Der Wiesbadener gemeinnützige Verein oscar sollte noch erwähnt werden, der mit Film- und Theaterprojekten Kindern und Jugendlichen die Möglichkeit gibt, ihr Selbstbewusstsein und ihre Persönlichkeit zu stärken, Herr Minister, auch weil ich anmahnen möchte, dass – nachdem die Stärkung des darstellenden Spiels neben Musik und Kunst in unseren Schulen gelungen ist – die Schaffung eines Lehramtsstudiengangs für diesen Bereich immer noch aussteht.
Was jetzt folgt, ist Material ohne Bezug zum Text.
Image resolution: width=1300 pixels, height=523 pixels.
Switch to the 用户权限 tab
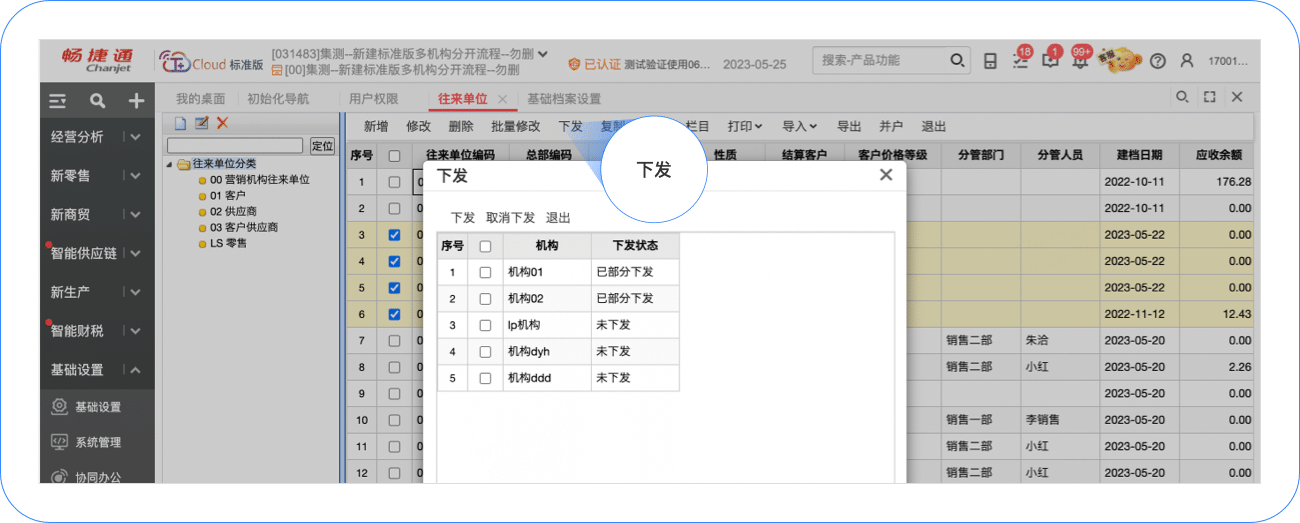373,99
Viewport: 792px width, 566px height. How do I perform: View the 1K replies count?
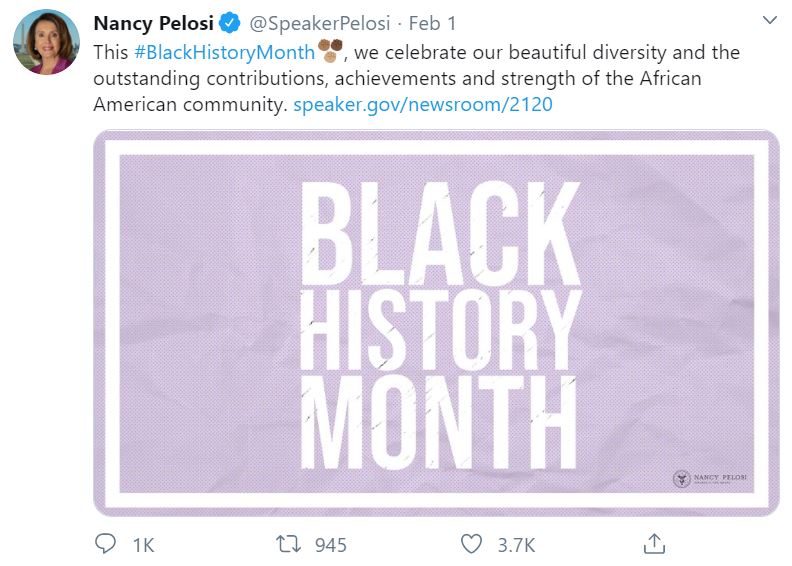pyautogui.click(x=143, y=544)
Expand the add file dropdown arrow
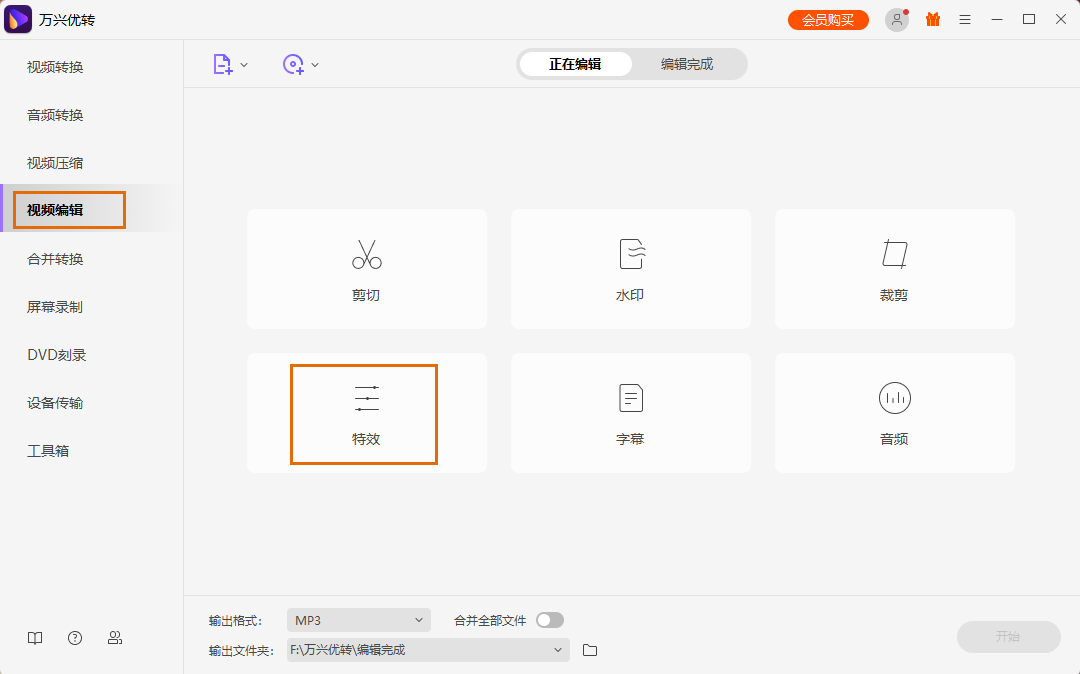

Dieser hätte in Gießen schon längst gegründet werden können, wenn Sie an dieser Stelle zum Kunstminister auch den Wissenschaftsminister hinzunähmen und Ihr Herz ein bisschen über die Hürden werfen könnten,
auch weil wir aus den Gesprächen mit so vielen dieser privaten, ehrenamtlich geführten Initiativen wissen, dass es ein immer größeres Problem sein wird, Spenden oder Sponsoringtätigkeiten zu akquirieren.